Faussaires : La vie est un roman
"L’art est un mensonge qui nous permet de dévoiler la vérité", disait Pablo Picasso. Où loge la vérité en art? Une contrefaçon qui suscite de vraies émotions est-elle une oeuvre inauthentique?
"L’art est un mensonge qui nous permet de dévoiler la vérité", disait Pablo Picasso. Où loge la vérité en art? Une contrefaçon qui suscite de vraies émotions est-elle une oeuvre inauthentique? Questions fascinantes posées par Faussaires (Faking), premier roman du biographe canadien James King, qui examine la vérité et le simulacre sous divers angles, dans l’art comme dans la vie, et se plaît à démontrer que les apparences sont trompeuses…
Cette "biofiction" est elle-même un "faux": une autobiographie fictive, amalgamant faits véridiques et fabulations, de Thomas Wainewright. Critique d’art, portraitiste, faussaire, et "presque certainement" meurtrier, ce personnage mythique de la Régence a inspiré notamment Charles Dickens et Oscar Wilde. Accusé de fabrication de faux, fortement soupçonné d’avoir empoisonné au moins trois personnes (son oncle, sa belle-mère et sa jeune belle-soeur), l’Anglais fut condamné à la déportation en Tasmanie – l’actuelle Australie -, où il boucla sa sordide existence en 1847.
S’apparentant à un pastiche, ne ménageant pas une froide ironie, Faussaires s’appuie sur une convention artificielle: le récit est transcrit par Catherine Blake, une femme douée de la faculté d’entendre les esprits, et à laquelle se manifestent les voix de Wainewright et de ses proches (en bas de page, la spirite intervient parfois gratuitement dans l’histoire).

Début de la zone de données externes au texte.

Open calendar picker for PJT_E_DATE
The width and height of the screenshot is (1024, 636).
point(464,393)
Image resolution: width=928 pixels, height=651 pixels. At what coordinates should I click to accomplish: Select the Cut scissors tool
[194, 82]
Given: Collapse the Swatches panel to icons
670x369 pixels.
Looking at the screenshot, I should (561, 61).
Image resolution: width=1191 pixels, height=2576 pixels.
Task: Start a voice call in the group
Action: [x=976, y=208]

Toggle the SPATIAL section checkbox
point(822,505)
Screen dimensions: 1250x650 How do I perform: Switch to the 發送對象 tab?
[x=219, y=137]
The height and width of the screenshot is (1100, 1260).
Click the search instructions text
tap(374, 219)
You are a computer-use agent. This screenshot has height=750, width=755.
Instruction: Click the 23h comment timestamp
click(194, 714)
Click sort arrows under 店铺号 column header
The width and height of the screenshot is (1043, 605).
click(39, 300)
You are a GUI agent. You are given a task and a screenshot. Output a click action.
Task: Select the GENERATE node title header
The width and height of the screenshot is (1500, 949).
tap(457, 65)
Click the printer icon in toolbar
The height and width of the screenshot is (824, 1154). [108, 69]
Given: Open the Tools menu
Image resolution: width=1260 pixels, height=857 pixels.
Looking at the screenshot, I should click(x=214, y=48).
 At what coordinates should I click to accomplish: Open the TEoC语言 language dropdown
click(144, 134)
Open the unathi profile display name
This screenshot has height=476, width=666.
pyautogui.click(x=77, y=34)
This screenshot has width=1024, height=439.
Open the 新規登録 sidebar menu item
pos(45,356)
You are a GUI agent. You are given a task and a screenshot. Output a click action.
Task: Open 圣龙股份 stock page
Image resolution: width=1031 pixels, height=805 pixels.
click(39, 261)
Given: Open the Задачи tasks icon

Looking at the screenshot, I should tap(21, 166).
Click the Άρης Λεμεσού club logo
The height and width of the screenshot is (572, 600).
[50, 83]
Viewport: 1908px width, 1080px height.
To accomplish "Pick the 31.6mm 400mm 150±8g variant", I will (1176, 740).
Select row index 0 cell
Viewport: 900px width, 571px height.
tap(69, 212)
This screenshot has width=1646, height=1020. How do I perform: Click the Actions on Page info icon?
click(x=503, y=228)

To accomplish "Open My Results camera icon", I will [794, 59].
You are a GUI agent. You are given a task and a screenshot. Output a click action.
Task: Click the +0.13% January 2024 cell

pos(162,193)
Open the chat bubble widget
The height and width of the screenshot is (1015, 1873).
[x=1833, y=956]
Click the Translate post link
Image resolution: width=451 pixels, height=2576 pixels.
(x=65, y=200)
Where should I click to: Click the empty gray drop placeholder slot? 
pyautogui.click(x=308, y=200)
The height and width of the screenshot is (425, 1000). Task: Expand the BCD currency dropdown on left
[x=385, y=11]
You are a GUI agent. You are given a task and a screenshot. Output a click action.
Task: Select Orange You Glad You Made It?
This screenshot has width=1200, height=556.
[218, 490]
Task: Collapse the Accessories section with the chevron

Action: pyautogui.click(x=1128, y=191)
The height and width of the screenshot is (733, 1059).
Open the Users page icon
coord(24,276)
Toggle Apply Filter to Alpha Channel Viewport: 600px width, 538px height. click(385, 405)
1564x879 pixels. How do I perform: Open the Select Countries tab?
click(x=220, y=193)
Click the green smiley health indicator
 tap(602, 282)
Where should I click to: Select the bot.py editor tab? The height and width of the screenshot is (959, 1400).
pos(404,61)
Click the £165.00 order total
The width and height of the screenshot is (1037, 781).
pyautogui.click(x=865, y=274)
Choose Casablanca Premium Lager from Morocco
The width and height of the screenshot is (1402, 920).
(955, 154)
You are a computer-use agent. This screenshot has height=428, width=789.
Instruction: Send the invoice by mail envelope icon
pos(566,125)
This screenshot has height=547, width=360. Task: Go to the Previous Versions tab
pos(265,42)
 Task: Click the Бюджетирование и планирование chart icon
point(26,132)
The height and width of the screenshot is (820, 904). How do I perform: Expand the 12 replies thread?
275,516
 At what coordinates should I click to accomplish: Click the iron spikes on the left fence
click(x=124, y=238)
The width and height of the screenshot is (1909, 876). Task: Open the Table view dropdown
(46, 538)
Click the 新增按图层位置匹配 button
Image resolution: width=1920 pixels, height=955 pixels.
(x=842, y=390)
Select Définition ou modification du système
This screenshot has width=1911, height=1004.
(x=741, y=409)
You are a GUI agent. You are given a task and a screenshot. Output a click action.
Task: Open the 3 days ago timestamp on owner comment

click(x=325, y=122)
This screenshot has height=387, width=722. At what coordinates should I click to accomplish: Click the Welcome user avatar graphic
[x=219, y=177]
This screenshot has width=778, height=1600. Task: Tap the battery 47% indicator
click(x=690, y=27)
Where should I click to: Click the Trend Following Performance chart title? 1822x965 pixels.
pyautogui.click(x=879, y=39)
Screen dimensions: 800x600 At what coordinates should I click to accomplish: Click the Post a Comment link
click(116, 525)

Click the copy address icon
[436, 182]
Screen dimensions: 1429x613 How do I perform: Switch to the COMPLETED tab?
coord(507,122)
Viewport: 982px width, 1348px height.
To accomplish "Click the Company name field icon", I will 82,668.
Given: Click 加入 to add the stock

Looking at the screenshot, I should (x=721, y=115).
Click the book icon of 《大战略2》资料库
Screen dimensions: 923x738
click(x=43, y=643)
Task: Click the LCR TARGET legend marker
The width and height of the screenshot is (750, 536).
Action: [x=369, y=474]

Le livre prend donc la forme d’une mosaïque de versions divergentes, où bien malin qui peut démêler le faux du vrai. Tom Wainewright y retouche le portrait tracé par ceux qui ont écrit sur lui, offrant au lecteur SA vérité. Faussaire de talent, le vaniteux narrateur s’attribue ainsi plusieurs oeuvres de Gainsborough ou Rembrandt! Le plagiaire au discours apologétique se justifie, à peu de frais, en assurant que l’originalité en art n’existe pas, de toute façon, mais que l’influence de leurs prédécesseurs se traduit même dans les oeuvres des plus grands.
Du faussaire, on passe bientôt à l’empoisonneur, deux activités qui exigent un talent artistique devant rester caché! écrit cyniquement la calculatrice Eliza. La femme de Wainewright ne se contente pas de se donner un rôle de premier plan dans le complot tarabiscoté et plutôt invraisemblable qui visait à tuer sa pauvre demi-soeur pour profiter de l’argent de l’assurance-vie. Eliza finira sa vie en donnant plus de place aux femmes dans le monde de l’art, peignant des faux tableaux de la fameuse Artemisia…
Dans une prose élégante, rappelant le XIXe siècle, bien rendue par la traduction d’Hélène Rioux, le roman peint une société sans scrupules où les faussaires sont nombreux: contrefacteurs de tableaux, de lettres, de signatures bancaires, usurpateurs d’identité, simulateurs de sentiments, menteurs…
Un livre astucieux, non exempt de longueurs (le récit des machinations et des problèmes monétaires devient un peu fastidieux) mais souvent brillant, construit et fabriqué – à l’image de son sujet – avec intelligence, sinon émotion. Avec, on imagine, un malin plaisir, le biographe des Virginia Woolf, William Blake et compagnie s’y glisse dans la peau d’un personnage faisant le procès des biographies et contestant leur véracité…
L’auteur d’un essai "sur les rapports entre la vérité et la fabrication dans l’élaboration biographique" (Telling Lives or Telling Lies: Biography and Fiction) introduit le doute: si on ne regarde plus les tableaux anciens avec la même assurance, c’est avec un scepticisme d’autant plus fort qu’on lira désormais les bios de personnages décédés… XYZ Éditeur, 2001, 179 p.